As far as Pamela Root goes, I have no idea what she did to try to soothe her son while he was yelling, or whether she deserves opprobrium by my standards or anyone else's. According to reports, she planned to feed her son when the plane took off -- in hopes of avoiding ear pressure-related screaming -- after which she expected he would fall asleep, as he had on previous trips. Apparently, the flight attendants did not warn Root that she was at risk of being removed from the plane if she couldn't calm the boy, which might have made a difference in her response. (Before they returned home the next day, she "warned him what would happen if he acted up, that we'd get kicked off the plane," which seems to have helped.) Root and her son had flown before and eventually made it home without incident, so it obviously wasn't a chronic problem. But I still can't blame the flight attendant who said, "We've heard that before," when Root tried offering assurances that he'd be fine after takeoff. And I know I've sat on tarmacs with dozens of squawking children who were not removed from the aircrafts, which leads me to believe there was probably something different about this one. (Would it be news if Southwest or any other airline were in the habit of kicking out 2-year-olds just for acting like 2-year-olds?) And I know that parents often become desensitized to the noises their young children make, and learn to tolerate a lot more racket than the rest of us can bear, which can become problematic in a space like a plane.
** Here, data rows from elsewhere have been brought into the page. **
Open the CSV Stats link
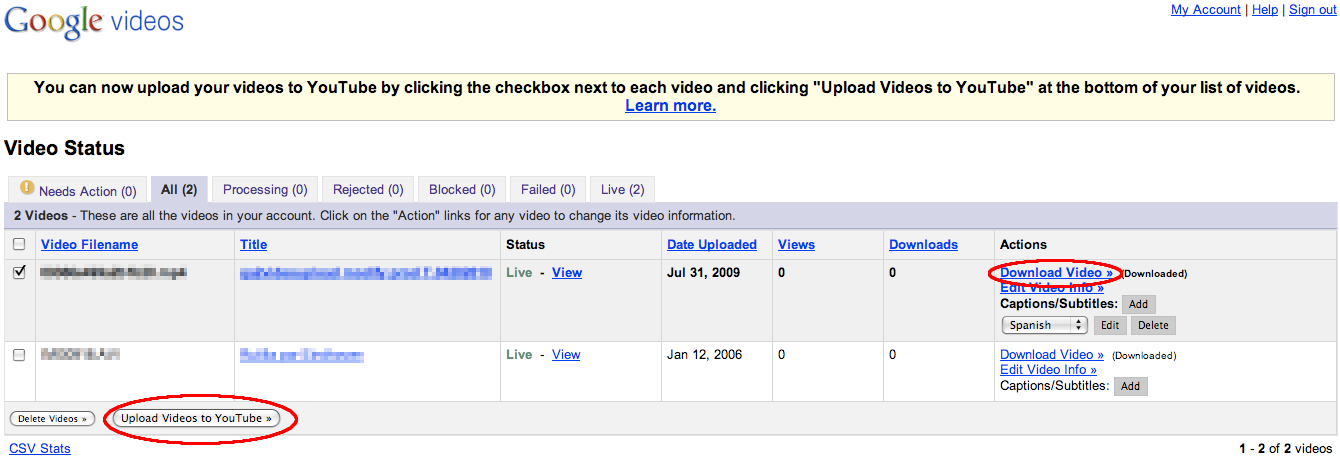The image size is (1340, 460). pos(40,449)
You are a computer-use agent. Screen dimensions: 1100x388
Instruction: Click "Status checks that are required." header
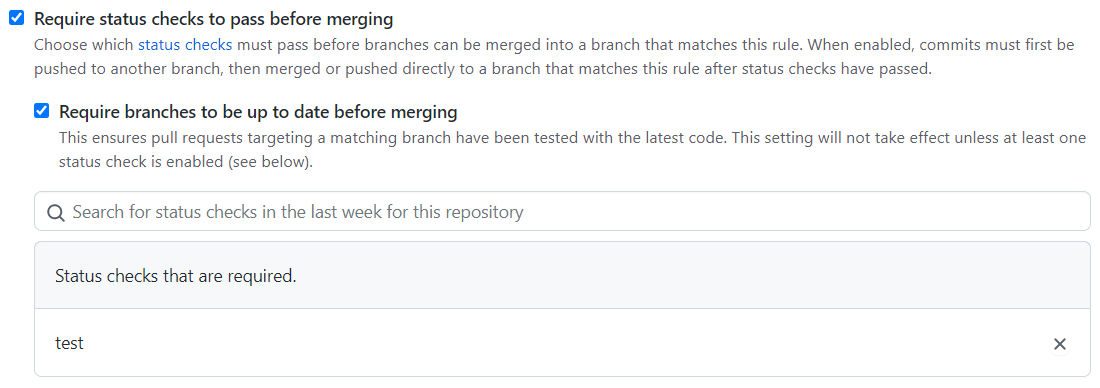tap(176, 276)
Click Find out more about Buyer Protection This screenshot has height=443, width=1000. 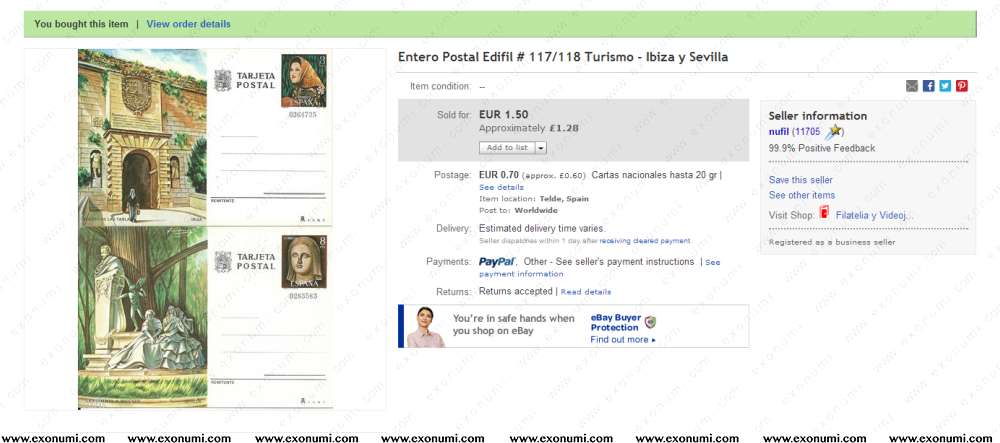point(622,340)
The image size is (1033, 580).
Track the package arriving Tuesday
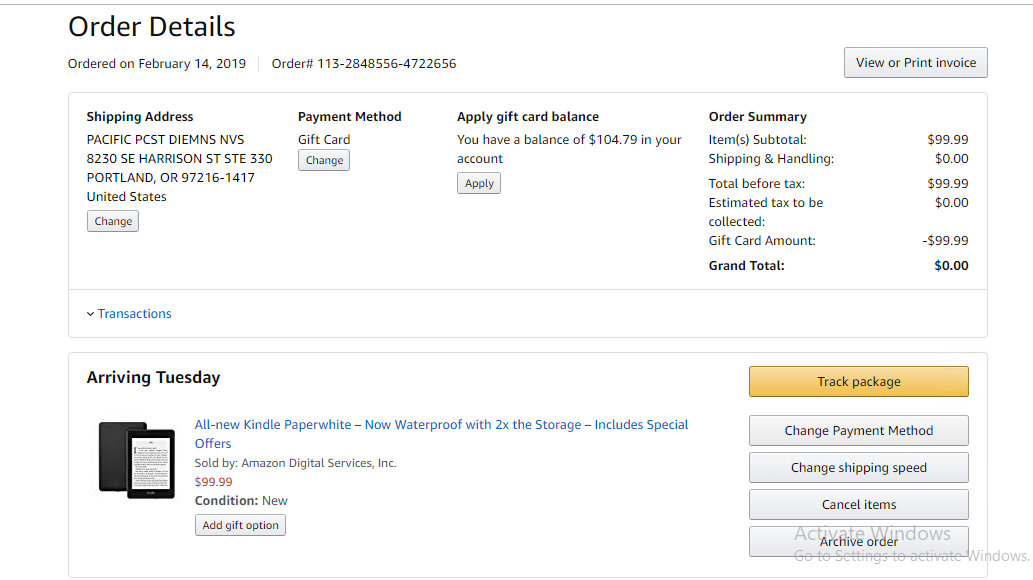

So, without having been there, I can't really judge whether Root messed up, the flight attendants messed up, or both sides bear equal responsibility for turning a fairly common problem into a newsworthy incident. I can, however, say that I don't look forward to the inevitable screeds on how parents today suck or on how childless people suck for not being more understanding when 2-year-olds scream their heads off incessantly. The truth is, there are real child-haters (and parent-haters) out there, and there are real parents whose flagrant disregard for the comfort of anyone but their obnoxious offspring makes everyone around them miserable. But most of us fall into neither category. Most of us are just doing our best to get along.
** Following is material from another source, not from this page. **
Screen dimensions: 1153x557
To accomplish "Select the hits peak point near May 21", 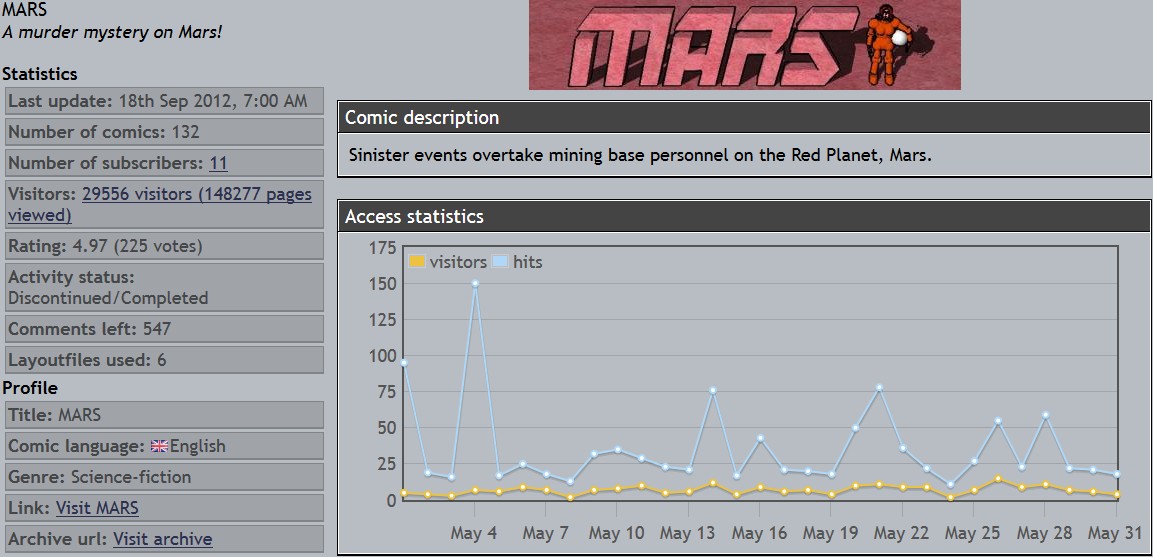I will click(879, 387).
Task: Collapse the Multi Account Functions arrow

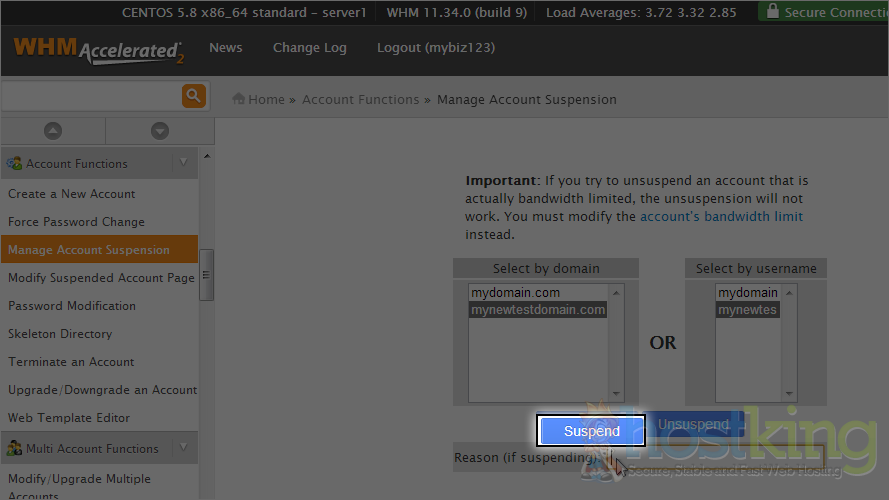Action: click(x=183, y=448)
So, fellow childless people, please try to remember that the kid crying behind you on a plane might be terrified or in pain, and his parents are probably trying really hard to soothe him. And parents, please try to remember that those of us who complain about crappy parenting we've witnessed are probably not talking about people like you -- unless you actually are one of the ones who would completely ignore your kid throwing herself into a display case or kicking a fellow passenger's seat for two hours. If you are one of those, then yes, my fruitless womb and I are judging you. And we'll stop being annoyed that your child acts like a child just as soon as you start acting like a grown-up.